Comment by Benjamin Muschko [ 15/Nov/16 ]

As announced on the Gradle blog we are planning to completely migrate issues from JIRA to GitHub.

We intend to prioritize issues that are actionable and impactful while working more closely with the community. Many of our JIRA issues are inactionable or irrelevant. We would like to request your help to ensure we can appropriately prioritize JIRA issues you’ve contributed to.

Please confirm that you still advocate for your JIRA issue before December 10th, 2016 by:

  • Checking that your issues contain requisite context, impact, behaviors, and examples as described in our published guidelines.
  • Leave a comment on the JIRA issue or open a new GitHub issue confirming that the above is complete.

We look forward to collaborating with you more closely on GitHub. Thank you for your contribution to Gradle!

Comment by Mauro Molinari [ 15/Nov/16 ]

I'm still missing this feature and relying on third-party plugins. I think it should be a core feature.

Comment by Benjamin Muschko [ 06/Feb/17 ]

What I read from the issue are two different aspects:

1. I want to define properties in a different file than gradle.properties.
2. I want to be able to use properties as placeholders within a properties file to form other properties.

Some suggestions here:

1. I'd assume that the main purpose is to define extra properties.

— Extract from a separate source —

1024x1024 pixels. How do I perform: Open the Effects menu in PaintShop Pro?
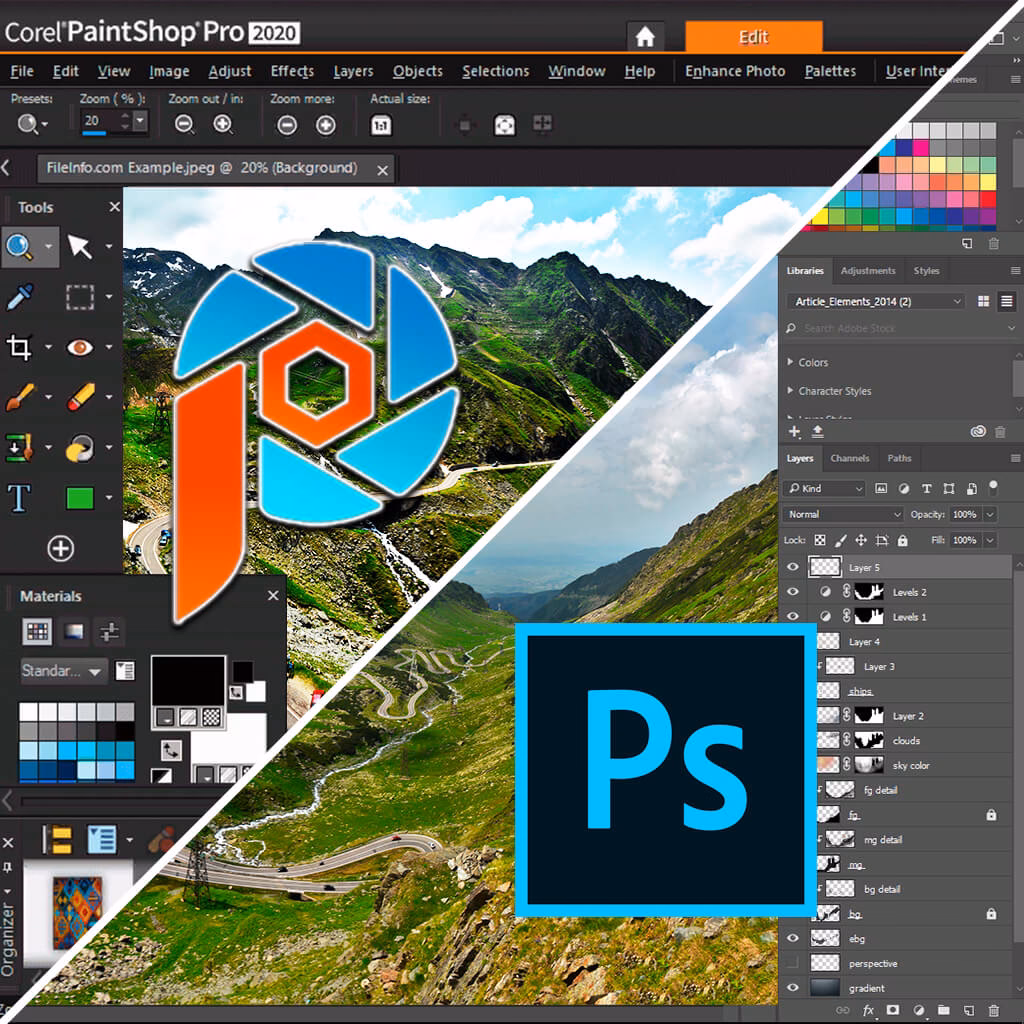291,71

Why not just define those properties in a script plugin? Then you don't have to jump through the hoops of translating key/value pairs into extra properties. For example:


ext {
    myProp = 'test'


apply from: 'myproperties.gradle'

2. You can easily replace portions of an extra property with another property value e.g.


ext {
    myProp = 'a'
    myFile = "${myProp}.txt"

Given these suggestions and other recommendation mentioned in this card, I'd like to just close the issue. From my perspective it is more idiomatic to create the extra properties directly in a Gradle build script than in a properties file. Please open an issue on GitHub (separately by the aspects mentioned above) if you would still like to pursue other approaches.